Publié le: 4 mars 2022

Petite révision pour un grand chantier

CONCURRENCE – La loi sur les cartels en Suisse a environ 25 ans. Depuis son adoption en 1995, elle a déjà été adaptée à diverses reprises. Une révision totale n’a toutefois encore jamais passé la rampe – et c’est une bonne nouvelle.

La législation suisse en matière de concurrence présente un grand avantage par rapport aux réglementations similaires dans le monde entier. Elle est judicieuse sur le plan économique pour deux raisons.

Premièrement, elle se concentre sur la forme la plus forte de formation de pouvoir de marché, la fusion, puis elle s’occupe de l’abus de pouvoir de marché et seulement ensuite de la coopération entre les entreprises. La législation s’attaque ainsi aux véritables problèmes économiques.

Deuxièmement, et c’est important pour la coopération, la loi sur les cartels est une législation sur les abus. Seuls les effets nuisibles pour l’économie sont sanctionnés et donnent lieu à des amendes. D’autres pays disposent d’une législation qui interdit fondamentalement certaines formes de coopération. Il appartiendrait alors aux entreprises qui les souhaitent d’en montrer les avantages pour l’économie. De purs coûts de régulation.

La pratique contredit la loi

Même si la base est correcte, la pratique des autorités de la concurrence en Suisse est en contradiction avec la législation. En matière de fusions, les gardiens de la concurrence se montrent généreux, en particulier pour les entreprises publiques. «Gateway Basel Nord» pousse les PME hors du marché. Les autorités le reconnaissent, mais autorisent le projet. Pourquoi? Ce n’est pas tout à fait clair. Il est dit dans l’exposé des motifs que c’est une solution plus efficace.

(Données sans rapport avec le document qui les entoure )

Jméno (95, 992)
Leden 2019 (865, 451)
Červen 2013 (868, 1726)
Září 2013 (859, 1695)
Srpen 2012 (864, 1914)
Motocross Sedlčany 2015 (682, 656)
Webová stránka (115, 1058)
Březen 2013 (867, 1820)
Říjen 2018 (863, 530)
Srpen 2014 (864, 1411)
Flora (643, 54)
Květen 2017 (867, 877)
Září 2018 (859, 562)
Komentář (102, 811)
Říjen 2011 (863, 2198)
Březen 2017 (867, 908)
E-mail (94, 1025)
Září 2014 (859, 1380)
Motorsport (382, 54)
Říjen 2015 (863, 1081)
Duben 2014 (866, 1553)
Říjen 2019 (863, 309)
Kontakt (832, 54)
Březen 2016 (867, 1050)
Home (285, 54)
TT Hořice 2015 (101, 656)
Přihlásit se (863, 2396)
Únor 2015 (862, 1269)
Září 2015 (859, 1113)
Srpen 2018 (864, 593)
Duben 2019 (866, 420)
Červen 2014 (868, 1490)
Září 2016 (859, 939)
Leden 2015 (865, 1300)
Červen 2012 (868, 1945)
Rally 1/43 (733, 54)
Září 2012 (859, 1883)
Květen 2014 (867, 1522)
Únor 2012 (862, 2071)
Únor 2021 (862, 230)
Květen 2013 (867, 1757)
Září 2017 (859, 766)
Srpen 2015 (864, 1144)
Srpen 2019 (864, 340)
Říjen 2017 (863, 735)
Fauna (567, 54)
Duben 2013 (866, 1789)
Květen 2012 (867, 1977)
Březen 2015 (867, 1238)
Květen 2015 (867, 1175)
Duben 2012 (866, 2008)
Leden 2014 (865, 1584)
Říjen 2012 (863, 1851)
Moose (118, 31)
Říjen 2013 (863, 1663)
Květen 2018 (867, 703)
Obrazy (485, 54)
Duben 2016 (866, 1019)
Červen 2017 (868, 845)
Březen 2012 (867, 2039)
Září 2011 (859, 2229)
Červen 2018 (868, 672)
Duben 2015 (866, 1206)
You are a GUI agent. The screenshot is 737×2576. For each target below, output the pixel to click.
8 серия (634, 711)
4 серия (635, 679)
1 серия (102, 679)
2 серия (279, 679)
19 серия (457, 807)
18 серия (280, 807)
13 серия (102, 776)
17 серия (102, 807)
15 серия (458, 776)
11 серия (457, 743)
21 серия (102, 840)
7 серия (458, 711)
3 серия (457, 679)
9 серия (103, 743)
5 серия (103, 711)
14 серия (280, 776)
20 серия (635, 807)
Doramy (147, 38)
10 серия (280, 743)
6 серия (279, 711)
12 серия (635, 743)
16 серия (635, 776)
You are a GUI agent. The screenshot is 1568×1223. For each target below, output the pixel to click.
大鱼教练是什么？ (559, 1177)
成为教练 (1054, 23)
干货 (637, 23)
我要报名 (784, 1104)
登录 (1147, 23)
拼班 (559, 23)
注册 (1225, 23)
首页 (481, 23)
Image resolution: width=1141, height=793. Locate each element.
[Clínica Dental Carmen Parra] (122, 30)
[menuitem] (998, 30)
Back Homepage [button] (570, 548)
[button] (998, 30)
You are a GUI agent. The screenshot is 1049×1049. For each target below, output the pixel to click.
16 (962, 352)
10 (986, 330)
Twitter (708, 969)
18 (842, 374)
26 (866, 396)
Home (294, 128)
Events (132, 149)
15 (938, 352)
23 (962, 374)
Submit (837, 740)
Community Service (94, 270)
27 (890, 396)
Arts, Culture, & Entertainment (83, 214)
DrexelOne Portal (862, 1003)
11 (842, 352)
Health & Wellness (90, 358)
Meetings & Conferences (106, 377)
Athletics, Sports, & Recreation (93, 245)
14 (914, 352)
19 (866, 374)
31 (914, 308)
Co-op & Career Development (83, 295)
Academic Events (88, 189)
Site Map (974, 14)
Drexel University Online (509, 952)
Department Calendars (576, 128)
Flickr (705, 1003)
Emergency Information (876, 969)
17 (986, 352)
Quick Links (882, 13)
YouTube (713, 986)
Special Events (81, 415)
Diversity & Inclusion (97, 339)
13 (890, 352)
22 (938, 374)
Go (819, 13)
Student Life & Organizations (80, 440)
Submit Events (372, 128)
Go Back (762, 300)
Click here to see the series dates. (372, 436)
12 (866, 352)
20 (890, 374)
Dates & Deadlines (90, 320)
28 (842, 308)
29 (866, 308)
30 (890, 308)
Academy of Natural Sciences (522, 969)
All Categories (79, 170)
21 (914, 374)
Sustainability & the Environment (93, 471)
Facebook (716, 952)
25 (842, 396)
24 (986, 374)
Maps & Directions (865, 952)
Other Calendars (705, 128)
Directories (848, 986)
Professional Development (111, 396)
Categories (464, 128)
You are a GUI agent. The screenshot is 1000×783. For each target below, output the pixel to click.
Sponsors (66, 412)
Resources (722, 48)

L’autorité de la concurrence pratique aussi le laisser-faire dans les cas d’abus de pouvoir sur le marché. Il a fallu l’«Initiative pour des prix équitables» pour faire fléchir la Comco. C’est l’inverse du phénomène mentionné pour les coopérations. Ici, on intervient tout en violant la loi. La Comco et les tribunaux ont en effet décidé de leur propre chef de jeter la législation sur les abus par-dessus bord. Par moment, il n’y a plus que des contrôles formels.

Retour Ă  la loi

C’est justement pour corriger cette introduction en catimini de la législation que le Parlement a adopté la motion «Français». Elle ne veut rien d’autre que mettre en œuvre la législation sur les abus inscrite dans la loi. En principe, ce serait la tâche des autorités et des tribunaux. Mais si les fonctionnaires ne veulent pas s’y coller, il revient aux élus et aux cantons de corriger le tir.

En transmettant la motion «Français», le Conseil fédéral a décidé de lancer une révision mineure de la loi sur les cartels. Son point le plus important est une fois de plus d’ancrer la législation sur les abus dans la loi et de rendre la loi contraignante pour les autorités. Autre point, la mise en œuvre de la motion «Fournier». L’ancien vice-président de l’usam voulait raccourcir les processus de concurrence par des délais d’ordre. Et que lorsque des entreprises se retrouvent injustement dans les griffes de l’autorité de la concurrence, elles soient indemnisées. Le Parlement a aussi transmis ces demandes.

Encore un peu de sémantique

Le contrôle des concentrations, le droit civil des cartels et la procédure d’opposition doivent aussi être adaptés. Même si le renforcement de la mise en œuvre du droit des cartels par le biais du droit civil est une bonne chose, ces trois contenus sont subordonnés. D’où l’expression «petite révision».

En revanche, la réforme des autorités de la concurrence ne fait pas l’objet de cette révision. Plusieurs autres organisations économiques soulèveront toutefois ce point dans leurs réponses à la consultation. Si l’on entre en matière, cette révision sera tout sauf «petite». La dernière a échoué sur cette question, en même temps que sur la législation d’interdiction proposée par le Conseil fédéral.

Le processus de révision est ouvert et occupera certainement l’administration, les associations et les politiques pendant quelques années encore.